Data for review: Begin

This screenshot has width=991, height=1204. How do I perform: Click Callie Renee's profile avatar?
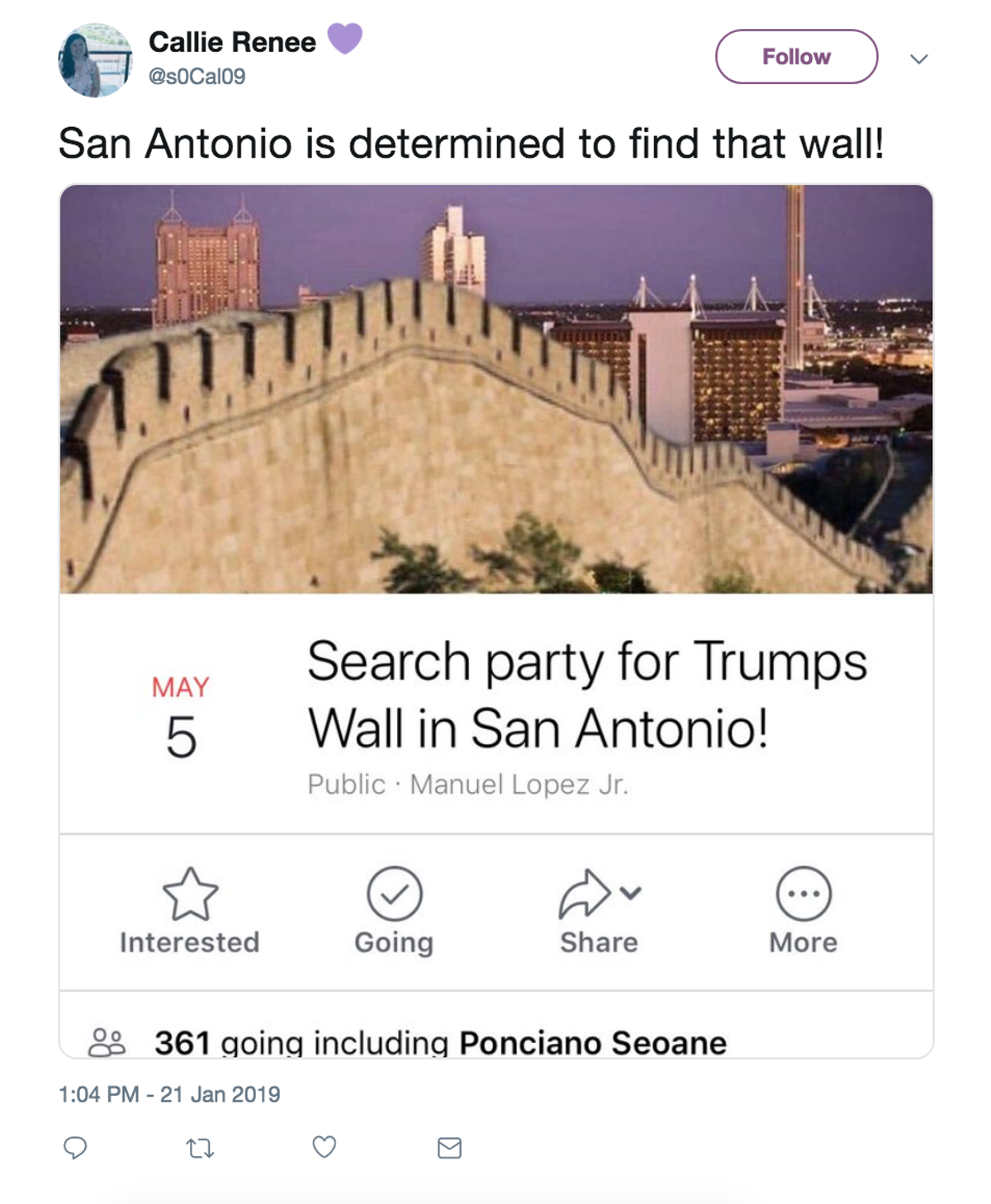[95, 60]
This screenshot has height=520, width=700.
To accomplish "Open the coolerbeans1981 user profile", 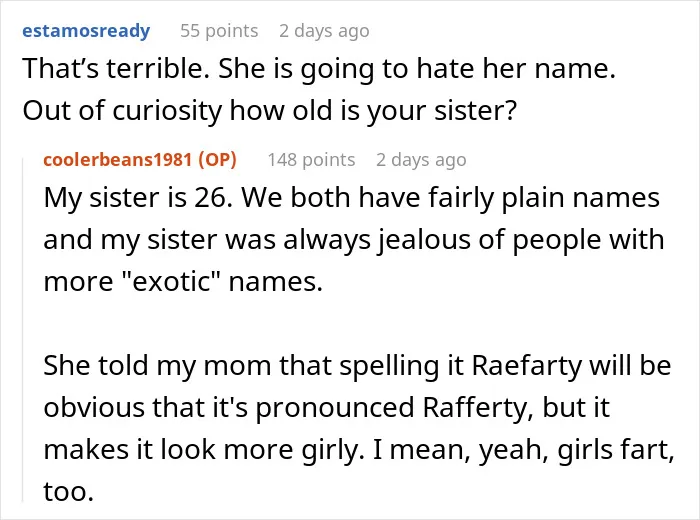I will pos(118,160).
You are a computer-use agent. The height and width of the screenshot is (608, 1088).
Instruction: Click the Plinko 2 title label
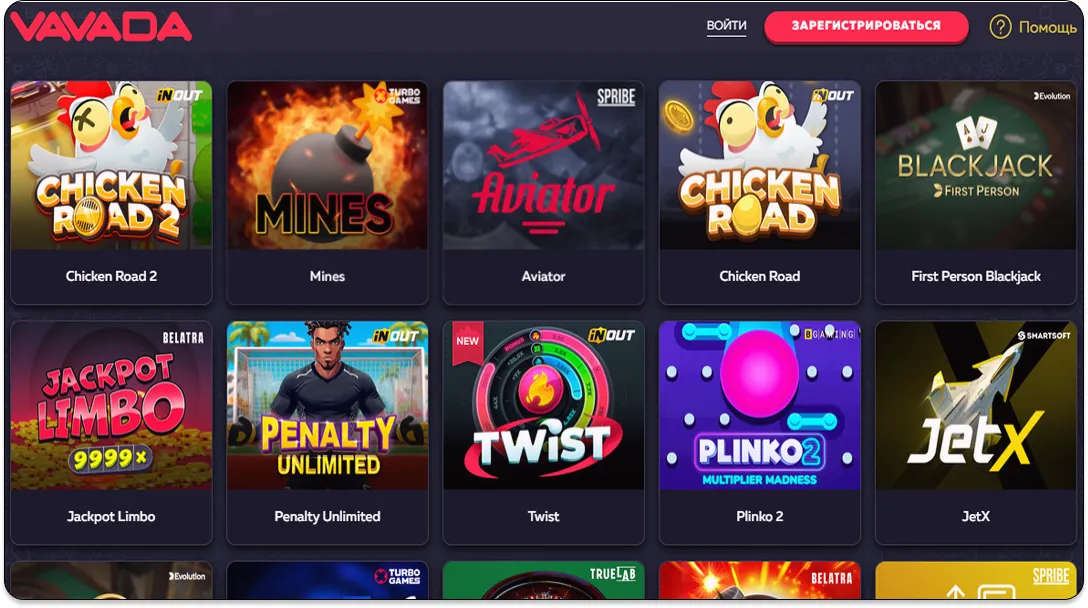click(760, 516)
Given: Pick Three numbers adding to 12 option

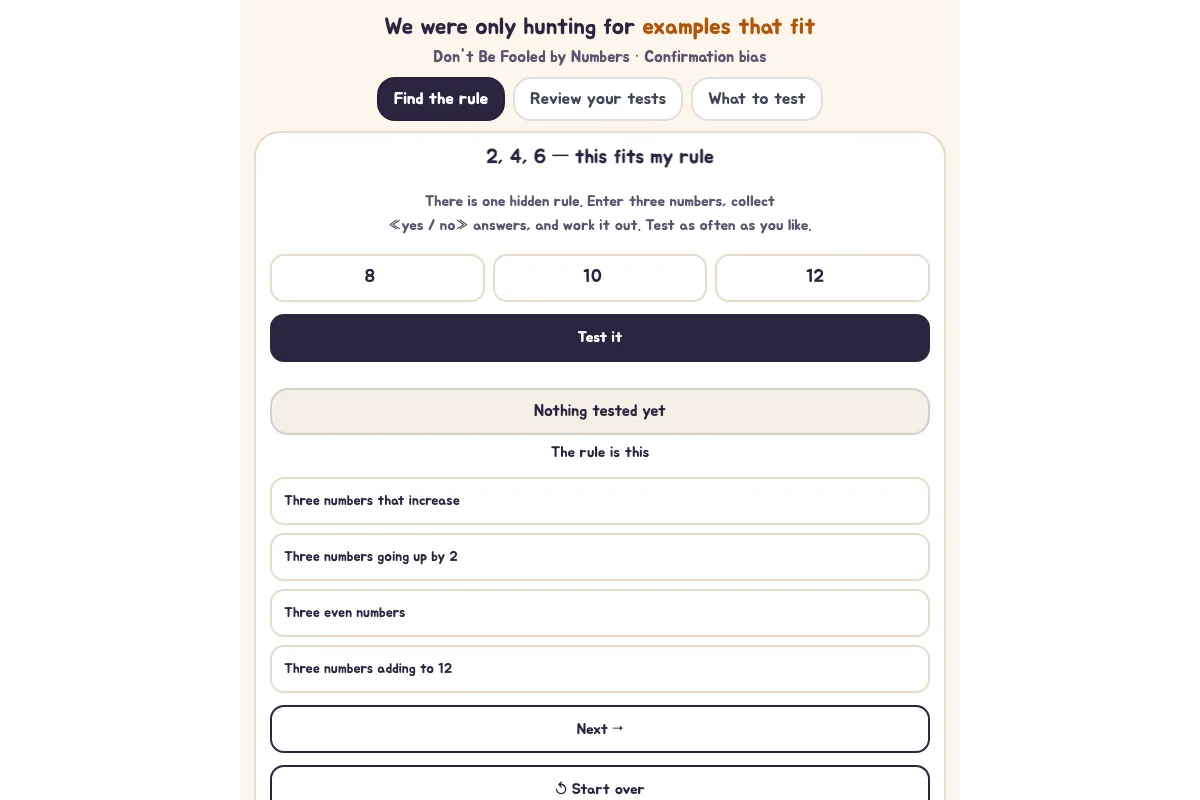Looking at the screenshot, I should click(x=600, y=669).
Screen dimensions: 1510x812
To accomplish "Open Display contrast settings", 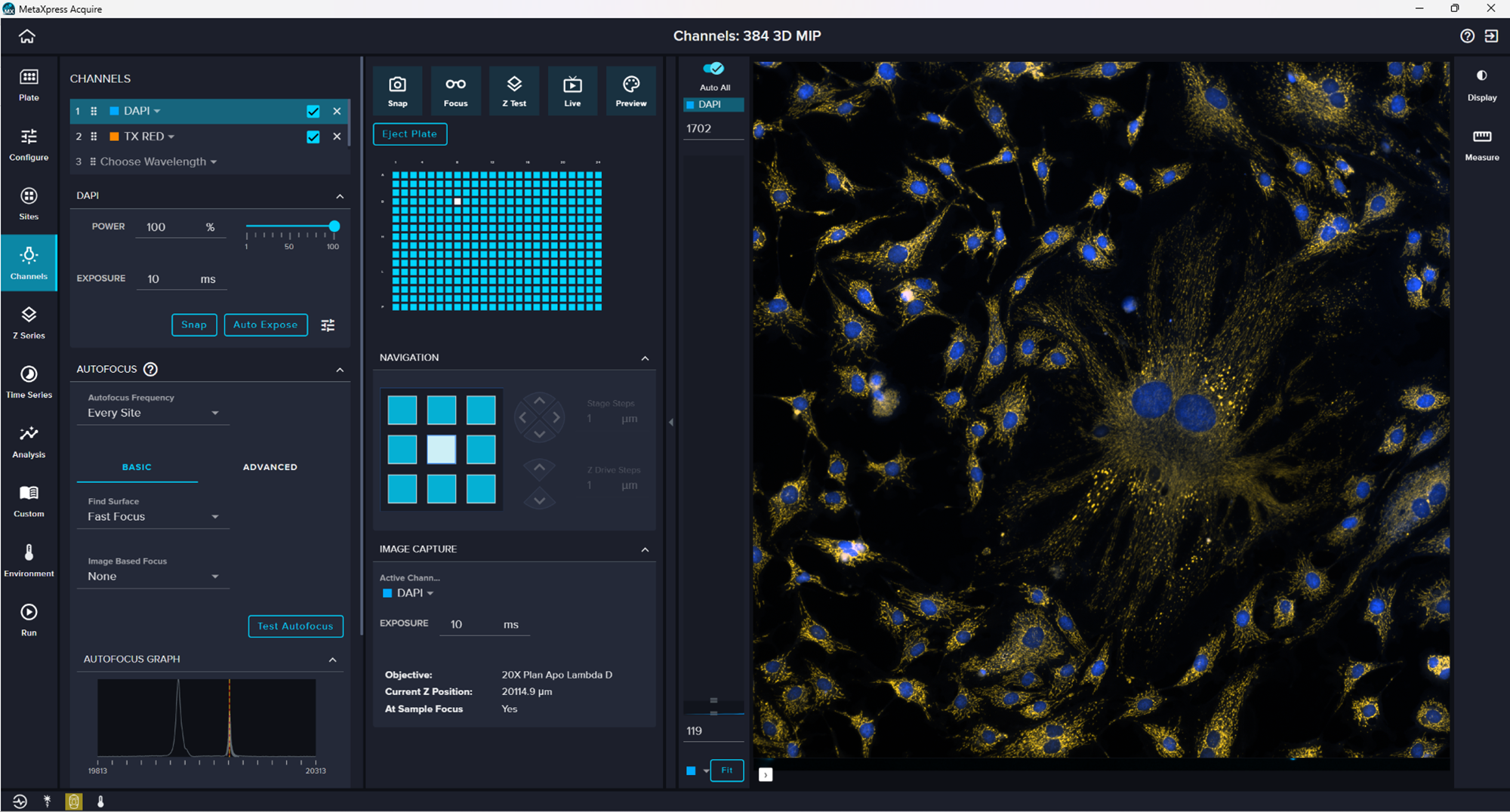I will point(1481,85).
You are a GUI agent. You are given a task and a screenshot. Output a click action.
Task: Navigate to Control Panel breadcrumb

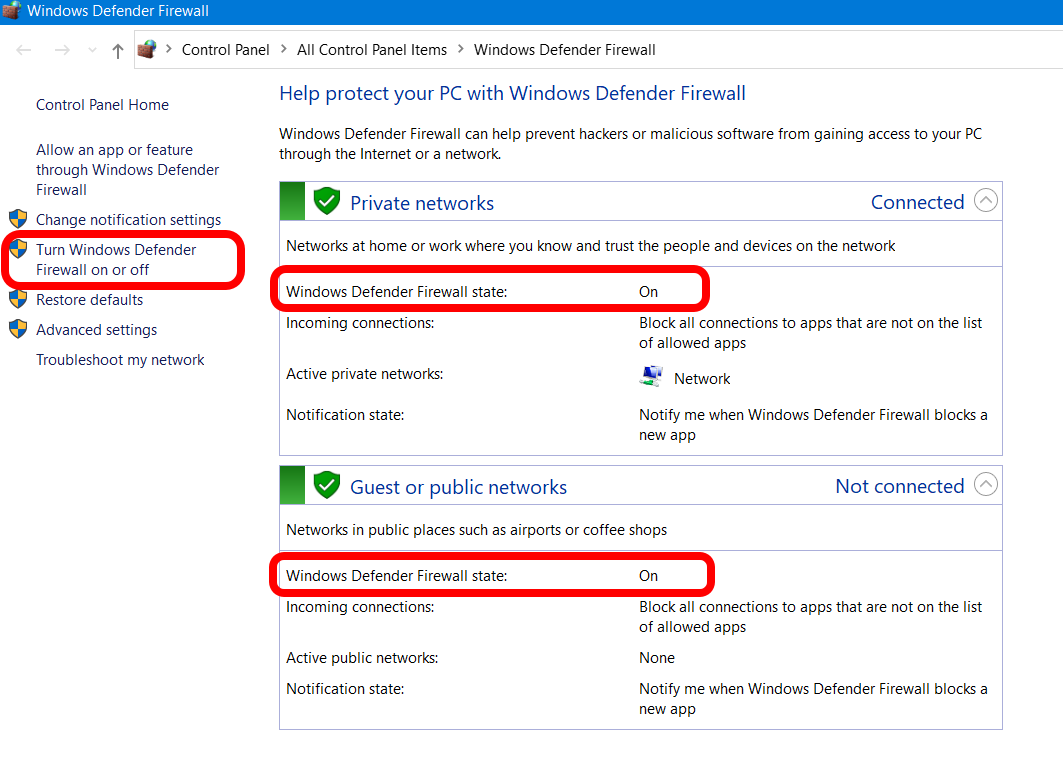(x=225, y=49)
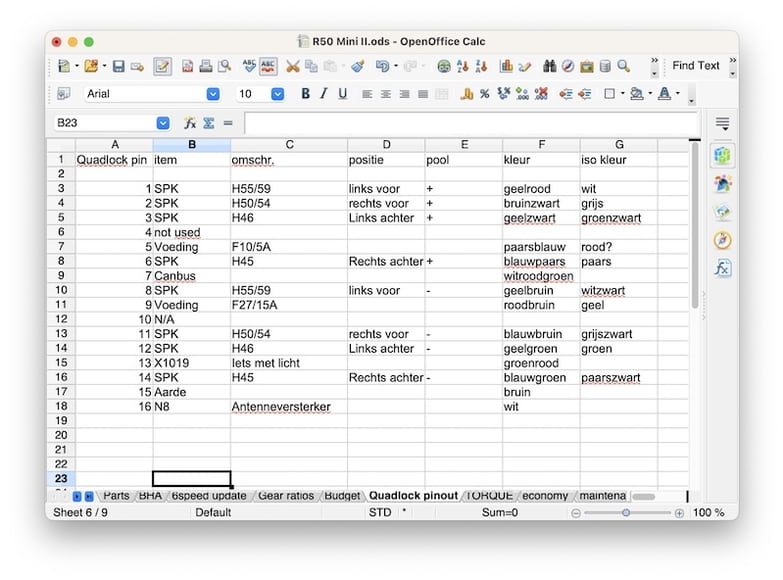Toggle Italic formatting
783x580 pixels.
323,94
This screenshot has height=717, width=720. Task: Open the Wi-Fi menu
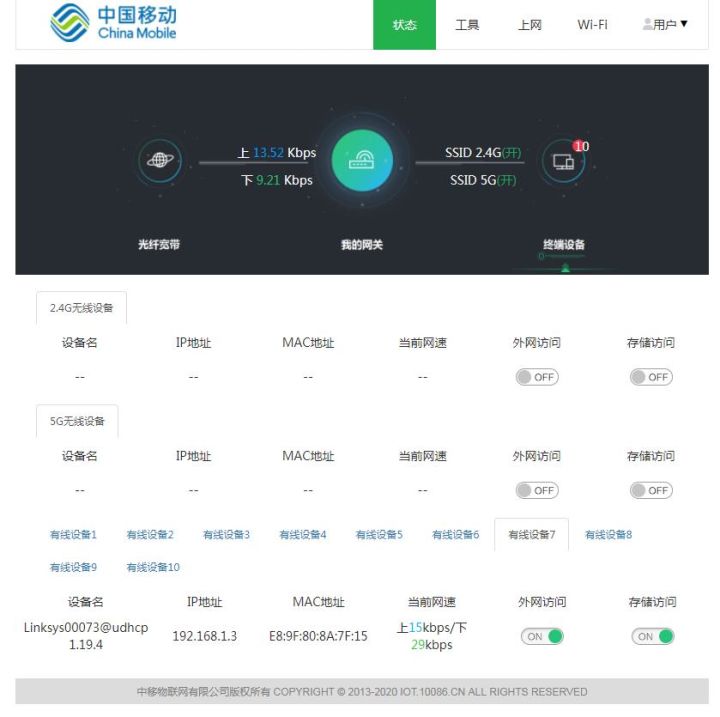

Data for review: End

**What the task asks**.
No pictures belong in the output. It should reproduce exactly the lines from the one containing "You are a GUI" through the end of the data, both ends included.

**Task output**.
You are a GUI agent. You are given a task and a screenshot. Output a click action.
Task: Navigate to Control Panel breadcrumb

(x=225, y=49)
Toggle Italic formatting
783x580 pixels.
323,94
This screenshot has height=717, width=720. Task: Open the Wi-Fi menu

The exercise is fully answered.